## Aim of the exercise
Return the data below, unchanged.
····················
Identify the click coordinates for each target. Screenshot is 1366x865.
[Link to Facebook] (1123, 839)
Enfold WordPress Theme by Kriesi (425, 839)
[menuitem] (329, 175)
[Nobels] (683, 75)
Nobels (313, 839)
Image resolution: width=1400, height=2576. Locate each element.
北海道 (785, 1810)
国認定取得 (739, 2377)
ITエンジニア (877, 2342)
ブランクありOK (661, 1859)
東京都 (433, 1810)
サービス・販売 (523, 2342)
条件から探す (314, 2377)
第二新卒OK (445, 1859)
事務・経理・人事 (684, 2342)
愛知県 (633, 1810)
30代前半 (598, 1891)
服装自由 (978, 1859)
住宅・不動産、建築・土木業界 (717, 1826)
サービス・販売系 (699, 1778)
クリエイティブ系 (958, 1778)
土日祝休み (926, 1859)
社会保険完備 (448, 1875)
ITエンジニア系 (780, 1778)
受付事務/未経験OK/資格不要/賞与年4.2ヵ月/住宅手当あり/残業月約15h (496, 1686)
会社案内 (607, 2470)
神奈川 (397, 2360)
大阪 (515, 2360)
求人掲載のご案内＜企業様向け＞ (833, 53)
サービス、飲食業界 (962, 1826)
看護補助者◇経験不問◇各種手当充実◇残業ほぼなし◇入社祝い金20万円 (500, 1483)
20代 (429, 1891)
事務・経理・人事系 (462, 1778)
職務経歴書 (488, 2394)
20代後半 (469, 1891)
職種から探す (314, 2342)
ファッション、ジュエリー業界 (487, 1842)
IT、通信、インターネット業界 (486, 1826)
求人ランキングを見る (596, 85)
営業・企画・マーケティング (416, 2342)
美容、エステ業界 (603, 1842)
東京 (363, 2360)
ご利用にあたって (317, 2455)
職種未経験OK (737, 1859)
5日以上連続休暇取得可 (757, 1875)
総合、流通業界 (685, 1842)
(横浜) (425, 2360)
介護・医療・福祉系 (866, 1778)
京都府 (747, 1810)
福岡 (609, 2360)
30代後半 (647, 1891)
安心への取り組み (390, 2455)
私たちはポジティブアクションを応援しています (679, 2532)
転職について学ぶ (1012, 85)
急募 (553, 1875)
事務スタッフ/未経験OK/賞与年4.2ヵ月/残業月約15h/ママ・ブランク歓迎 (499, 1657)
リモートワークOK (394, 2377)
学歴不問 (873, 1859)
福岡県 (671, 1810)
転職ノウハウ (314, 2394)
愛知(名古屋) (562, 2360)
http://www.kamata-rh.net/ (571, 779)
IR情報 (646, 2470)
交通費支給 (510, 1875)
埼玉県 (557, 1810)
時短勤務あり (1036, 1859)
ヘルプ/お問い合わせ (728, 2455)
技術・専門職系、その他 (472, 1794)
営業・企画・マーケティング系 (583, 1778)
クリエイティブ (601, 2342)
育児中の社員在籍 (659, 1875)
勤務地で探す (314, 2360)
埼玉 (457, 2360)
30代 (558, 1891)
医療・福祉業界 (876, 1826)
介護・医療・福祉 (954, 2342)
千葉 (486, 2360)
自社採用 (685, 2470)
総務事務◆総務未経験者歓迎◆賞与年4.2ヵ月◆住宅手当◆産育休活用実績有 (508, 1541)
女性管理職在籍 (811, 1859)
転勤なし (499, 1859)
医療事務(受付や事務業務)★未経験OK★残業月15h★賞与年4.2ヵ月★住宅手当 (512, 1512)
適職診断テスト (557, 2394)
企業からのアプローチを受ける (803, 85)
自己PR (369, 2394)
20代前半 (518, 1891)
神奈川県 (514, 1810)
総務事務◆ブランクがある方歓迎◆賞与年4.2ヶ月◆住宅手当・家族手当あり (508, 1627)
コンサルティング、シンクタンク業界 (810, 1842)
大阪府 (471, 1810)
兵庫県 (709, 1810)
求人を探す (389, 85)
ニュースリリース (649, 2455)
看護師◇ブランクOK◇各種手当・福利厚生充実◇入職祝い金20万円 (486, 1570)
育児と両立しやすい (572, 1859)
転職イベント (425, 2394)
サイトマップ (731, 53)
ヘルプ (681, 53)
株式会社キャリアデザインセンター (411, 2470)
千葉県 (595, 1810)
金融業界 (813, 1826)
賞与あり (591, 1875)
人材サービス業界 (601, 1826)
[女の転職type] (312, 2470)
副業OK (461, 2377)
····················
## Problem solution
Identify the click coordinates for each target. Screenshot is 1366x865.
[Link to Facebook] (1123, 839)
Enfold WordPress Theme by Kriesi (425, 839)
[menuitem] (329, 175)
[Nobels] (683, 75)
Nobels (313, 839)
Image resolution: width=1400, height=2576. Locate each element.
北海道 (785, 1810)
国認定取得 (739, 2377)
ITエンジニア (877, 2342)
ブランクありOK (661, 1859)
東京都 (433, 1810)
サービス・販売 (523, 2342)
条件から探す (314, 2377)
第二新卒OK (445, 1859)
事務・経理・人事 (684, 2342)
愛知県 (633, 1810)
30代前半 (598, 1891)
服装自由 (978, 1859)
住宅・不動産、建築・土木業界 (717, 1826)
サービス・販売系 (699, 1778)
クリエイティブ系 (958, 1778)
土日祝休み (926, 1859)
社会保険完備 (448, 1875)
ITエンジニア系 (780, 1778)
受付事務/未経験OK/資格不要/賞与年4.2ヵ月/住宅手当あり/残業月約15h (496, 1686)
会社案内 (607, 2470)
神奈川 (397, 2360)
大阪 (515, 2360)
求人掲載のご案内＜企業様向け＞ (833, 53)
サービス、飲食業界 (962, 1826)
看護補助者◇経験不問◇各種手当充実◇残業ほぼなし◇入社祝い金20万円 (500, 1483)
20代 (429, 1891)
事務・経理・人事系 (462, 1778)
職務経歴書 (488, 2394)
20代後半 (469, 1891)
職種から探す (314, 2342)
ファッション、ジュエリー業界 (487, 1842)
IT、通信、インターネット業界 (486, 1826)
求人ランキングを見る (596, 85)
営業・企画・マーケティング (416, 2342)
美容、エステ業界 (603, 1842)
東京 (363, 2360)
ご利用にあたって (317, 2455)
職種未経験OK (737, 1859)
5日以上連続休暇取得可 (757, 1875)
総合、流通業界 (685, 1842)
(横浜) (425, 2360)
介護・医療・福祉系 (866, 1778)
京都府 (747, 1810)
福岡 (609, 2360)
30代後半 (647, 1891)
安心への取り組み (390, 2455)
私たちはポジティブアクションを応援しています (679, 2532)
転職について学ぶ (1012, 85)
急募 (553, 1875)
事務スタッフ/未経験OK/賞与年4.2ヵ月/残業月約15h/ママ・ブランク歓迎 (499, 1657)
リモートワークOK (394, 2377)
学歴不問 (873, 1859)
福岡県 (671, 1810)
転職ノウハウ (314, 2394)
愛知(名古屋) (562, 2360)
http://www.kamata-rh.net/ (571, 779)
IR情報 (646, 2470)
交通費支給 (510, 1875)
埼玉県 (557, 1810)
時短勤務あり (1036, 1859)
ヘルプ/お問い合わせ (728, 2455)
技術・専門職系、その他 (472, 1794)
営業・企画・マーケティング系 (583, 1778)
クリエイティブ (601, 2342)
育児中の社員在籍 (659, 1875)
勤務地で探す (314, 2360)
埼玉 (457, 2360)
30代 (558, 1891)
医療・福祉業界 (876, 1826)
介護・医療・福祉 (954, 2342)
千葉 (486, 2360)
自社採用 (685, 2470)
総務事務◆総務未経験者歓迎◆賞与年4.2ヵ月◆住宅手当◆産育休活用実績有 (508, 1541)
女性管理職在籍 (811, 1859)
転勤なし (499, 1859)
医療事務(受付や事務業務)★未経験OK★残業月15h★賞与年4.2ヵ月★住宅手当 (512, 1512)
適職診断テスト (557, 2394)
企業からのアプローチを受ける (803, 85)
自己PR (369, 2394)
20代前半 (518, 1891)
神奈川県 (514, 1810)
総務事務◆ブランクがある方歓迎◆賞与年4.2ヶ月◆住宅手当・家族手当あり (508, 1627)
コンサルティング、シンクタンク業界 (810, 1842)
大阪府 (471, 1810)
兵庫県 (709, 1810)
求人を探す (389, 85)
ニュースリリース (649, 2455)
看護師◇ブランクOK◇各種手当・福利厚生充実◇入職祝い金20万円 (486, 1570)
育児と両立しやすい (572, 1859)
転職イベント (425, 2394)
サイトマップ (731, 53)
ヘルプ (681, 53)
株式会社キャリアデザインセンター (411, 2470)
千葉県 (595, 1810)
金融業界 (813, 1826)
賞与あり (591, 1875)
人材サービス業界 (601, 1826)
[女の転職type] (312, 2470)
副業OK (461, 2377)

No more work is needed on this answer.